> _Assignment_: Omit every picture and output the rest of the records exactly as they are.

----- Exercise data

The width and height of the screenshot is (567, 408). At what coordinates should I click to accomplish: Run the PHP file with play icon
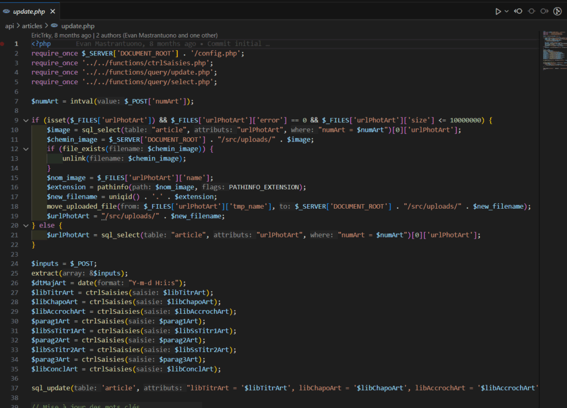click(498, 11)
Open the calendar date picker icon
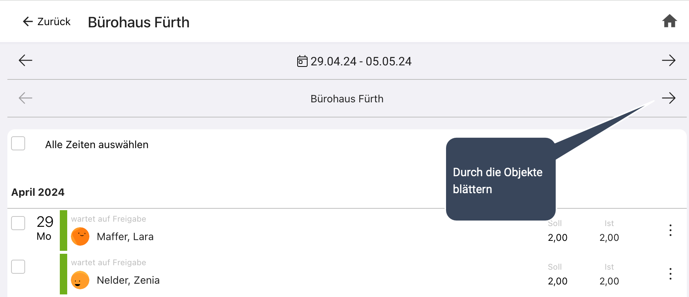Image resolution: width=689 pixels, height=297 pixels. pos(302,61)
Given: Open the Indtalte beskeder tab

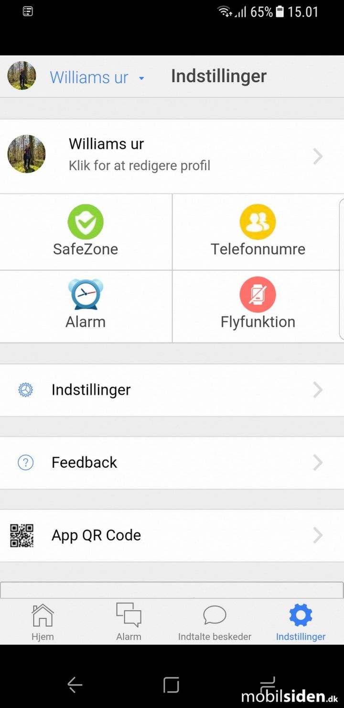Looking at the screenshot, I should 215,622.
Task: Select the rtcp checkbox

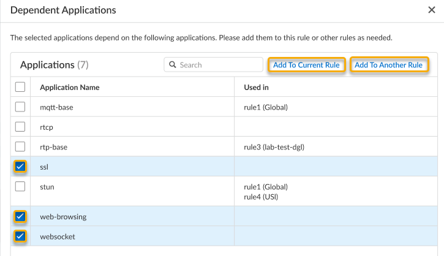Action: tap(20, 127)
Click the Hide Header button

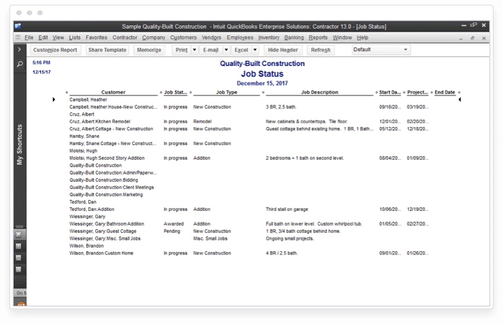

----------

> _Task solution_:
The width and height of the screenshot is (567, 408). At what coordinates should I click to accomplish: Run the PHP file with play icon
click(498, 11)
Open the calendar date picker icon
Image resolution: width=689 pixels, height=297 pixels. pos(302,61)
Given: Open the Indtalte beskeder tab

Looking at the screenshot, I should 215,622.
Task: Select the rtcp checkbox

Action: tap(20, 127)
Click the Hide Header button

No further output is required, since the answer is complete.